**Task brief**. Keeping every character in place, output all the data.

**Study material**.
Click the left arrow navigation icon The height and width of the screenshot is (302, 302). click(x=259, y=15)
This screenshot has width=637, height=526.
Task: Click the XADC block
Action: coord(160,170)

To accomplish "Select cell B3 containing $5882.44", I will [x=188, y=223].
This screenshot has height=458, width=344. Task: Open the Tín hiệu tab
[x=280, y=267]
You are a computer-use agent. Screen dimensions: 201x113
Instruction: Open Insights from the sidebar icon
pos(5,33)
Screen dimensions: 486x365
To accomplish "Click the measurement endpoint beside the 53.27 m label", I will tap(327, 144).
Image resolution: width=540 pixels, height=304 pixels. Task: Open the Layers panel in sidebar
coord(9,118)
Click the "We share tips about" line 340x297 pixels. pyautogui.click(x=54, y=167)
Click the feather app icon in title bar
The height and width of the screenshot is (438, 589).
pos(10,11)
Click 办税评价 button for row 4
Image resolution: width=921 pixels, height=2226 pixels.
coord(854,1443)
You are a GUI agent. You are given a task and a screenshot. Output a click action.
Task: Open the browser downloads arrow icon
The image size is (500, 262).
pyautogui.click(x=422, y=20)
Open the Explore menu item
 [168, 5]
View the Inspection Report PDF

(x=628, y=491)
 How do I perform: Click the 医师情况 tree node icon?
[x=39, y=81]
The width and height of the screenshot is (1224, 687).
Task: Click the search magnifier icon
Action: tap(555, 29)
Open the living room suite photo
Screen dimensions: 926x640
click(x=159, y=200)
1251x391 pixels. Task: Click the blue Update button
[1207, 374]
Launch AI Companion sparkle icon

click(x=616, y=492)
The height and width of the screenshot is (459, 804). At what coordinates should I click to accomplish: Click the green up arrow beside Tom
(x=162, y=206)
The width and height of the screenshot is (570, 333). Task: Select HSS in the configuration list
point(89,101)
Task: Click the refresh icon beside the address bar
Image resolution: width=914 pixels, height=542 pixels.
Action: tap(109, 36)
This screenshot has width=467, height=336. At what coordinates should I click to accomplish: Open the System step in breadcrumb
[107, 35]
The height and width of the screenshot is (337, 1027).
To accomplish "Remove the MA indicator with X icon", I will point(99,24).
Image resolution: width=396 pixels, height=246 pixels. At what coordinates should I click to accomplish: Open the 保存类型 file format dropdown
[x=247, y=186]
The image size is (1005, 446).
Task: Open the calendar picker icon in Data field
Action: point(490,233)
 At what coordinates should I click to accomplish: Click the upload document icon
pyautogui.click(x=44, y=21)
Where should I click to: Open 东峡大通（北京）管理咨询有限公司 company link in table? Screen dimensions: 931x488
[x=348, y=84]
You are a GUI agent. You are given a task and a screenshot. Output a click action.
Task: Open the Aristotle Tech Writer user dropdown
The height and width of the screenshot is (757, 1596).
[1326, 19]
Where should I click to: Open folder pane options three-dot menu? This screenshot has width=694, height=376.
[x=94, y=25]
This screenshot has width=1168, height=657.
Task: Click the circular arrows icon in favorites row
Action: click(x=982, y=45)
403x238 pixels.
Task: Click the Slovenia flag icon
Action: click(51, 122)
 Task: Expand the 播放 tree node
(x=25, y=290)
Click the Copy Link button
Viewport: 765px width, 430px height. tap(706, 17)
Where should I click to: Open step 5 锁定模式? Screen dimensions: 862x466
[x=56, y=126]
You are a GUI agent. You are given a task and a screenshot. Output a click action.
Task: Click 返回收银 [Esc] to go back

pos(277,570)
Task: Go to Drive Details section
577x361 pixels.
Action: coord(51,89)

**Reply**.
Click the left arrow navigation icon The height and width of the screenshot is (302, 302). click(x=259, y=15)
This screenshot has width=637, height=526.
Task: Click the XADC block
Action: coord(160,170)

To accomplish "Select cell B3 containing $5882.44", I will [x=188, y=223].
This screenshot has height=458, width=344. Task: Open the Tín hiệu tab
[x=280, y=267]
You are a computer-use agent. Screen dimensions: 201x113
Instruction: Open Insights from the sidebar icon
pos(5,33)
Screen dimensions: 486x365
To accomplish "Click the measurement endpoint beside the 53.27 m label", I will tap(327, 144).
Image resolution: width=540 pixels, height=304 pixels. Task: Open the Layers panel in sidebar
coord(9,118)
Click the "We share tips about" line 340x297 pixels. pyautogui.click(x=54, y=167)
Click the feather app icon in title bar
The height and width of the screenshot is (438, 589).
pos(10,11)
Click 办税评价 button for row 4
Image resolution: width=921 pixels, height=2226 pixels.
coord(854,1443)
You are a GUI agent. You are given a task and a screenshot. Output a click action.
Task: Open the browser downloads arrow icon
The image size is (500, 262).
pyautogui.click(x=422, y=20)
Open the Explore menu item
 [168, 5]
View the Inspection Report PDF

(x=628, y=491)
 How do I perform: Click the 医师情况 tree node icon?
[x=39, y=81]
The width and height of the screenshot is (1224, 687).
Task: Click the search magnifier icon
Action: tap(555, 29)
Open the living room suite photo
Screen dimensions: 926x640
click(x=159, y=200)
1251x391 pixels. Task: Click the blue Update button
[1207, 374]
Launch AI Companion sparkle icon

click(x=616, y=492)
The height and width of the screenshot is (459, 804). At what coordinates should I click to accomplish: Click the green up arrow beside Tom
(x=162, y=206)
The width and height of the screenshot is (570, 333). Task: Select HSS in the configuration list
point(89,101)
Task: Click the refresh icon beside the address bar
Image resolution: width=914 pixels, height=542 pixels.
Action: tap(109, 36)
This screenshot has width=467, height=336. At what coordinates should I click to accomplish: Open the System step in breadcrumb
[107, 35]
The height and width of the screenshot is (337, 1027).
To accomplish "Remove the MA indicator with X icon", I will point(99,24).
Image resolution: width=396 pixels, height=246 pixels. At what coordinates should I click to accomplish: Open the 保存类型 file format dropdown
[x=247, y=186]
The image size is (1005, 446).
Task: Open the calendar picker icon in Data field
Action: point(490,233)
 At what coordinates should I click to accomplish: Click the upload document icon
pyautogui.click(x=44, y=21)
Where should I click to: Open 东峡大通（北京）管理咨询有限公司 company link in table? Screen dimensions: 931x488
[x=348, y=84]
You are a GUI agent. You are given a task and a screenshot. Output a click action.
Task: Open the Aristotle Tech Writer user dropdown
The height and width of the screenshot is (757, 1596).
[1326, 19]
Where should I click to: Open folder pane options three-dot menu? This screenshot has width=694, height=376.
[x=94, y=25]
This screenshot has width=1168, height=657.
Task: Click the circular arrows icon in favorites row
Action: click(x=982, y=45)
403x238 pixels.
Task: Click the Slovenia flag icon
Action: click(51, 122)
 Task: Expand the 播放 tree node
(x=25, y=290)
Click the Copy Link button
Viewport: 765px width, 430px height. tap(706, 17)
Where should I click to: Open step 5 锁定模式? Screen dimensions: 862x466
[x=56, y=126]
You are a GUI agent. You are given a task and a screenshot. Output a click action.
Task: Click 返回收银 [Esc] to go back

pos(277,570)
Task: Go to Drive Details section
577x361 pixels.
Action: coord(51,89)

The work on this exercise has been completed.